** START WORKING DATA **

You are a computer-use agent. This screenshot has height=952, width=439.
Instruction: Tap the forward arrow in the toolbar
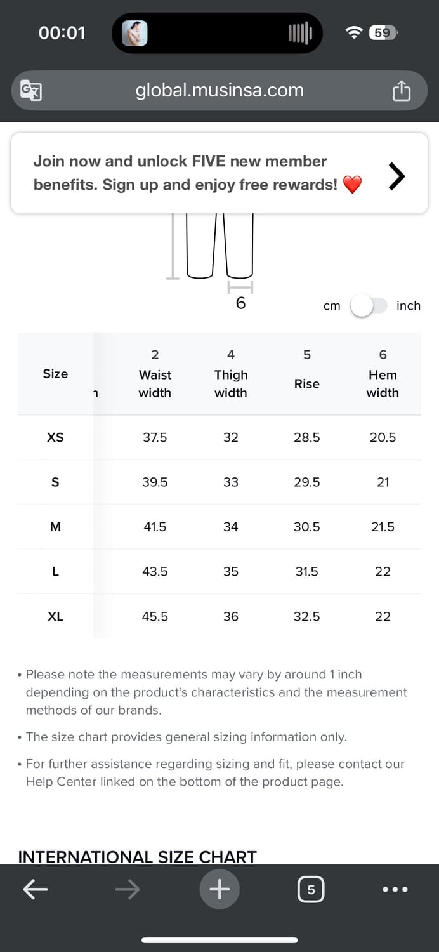128,890
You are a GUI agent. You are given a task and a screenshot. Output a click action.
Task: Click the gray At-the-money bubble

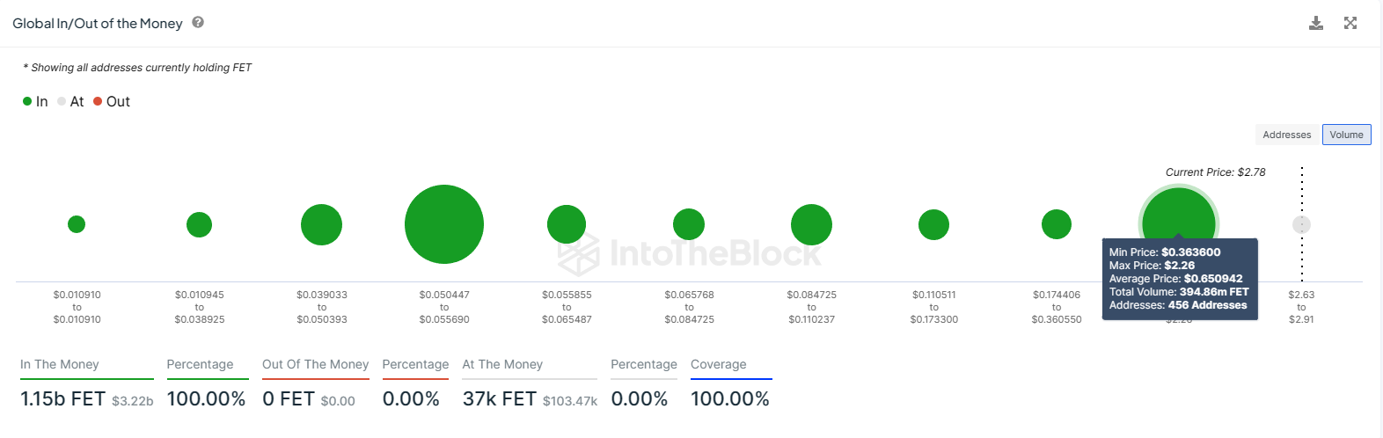tap(1301, 224)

** END WORKING DATA **

## EXERCISE INSTRUCTIONS
Swap "screenshot" for "screen capture" throughout the lines above, keeping everything else the same. Leave the pictures out of your version.

## TASK RESPONSE
You are a computer-use agent. This screen capture has height=952, width=439.
Instruction: Tap the forward arrow in the toolbar
128,890
You are a GUI agent. You are given a task and a screen capture. Output a click action.
Task: Click the gray At-the-money bubble

tap(1301, 224)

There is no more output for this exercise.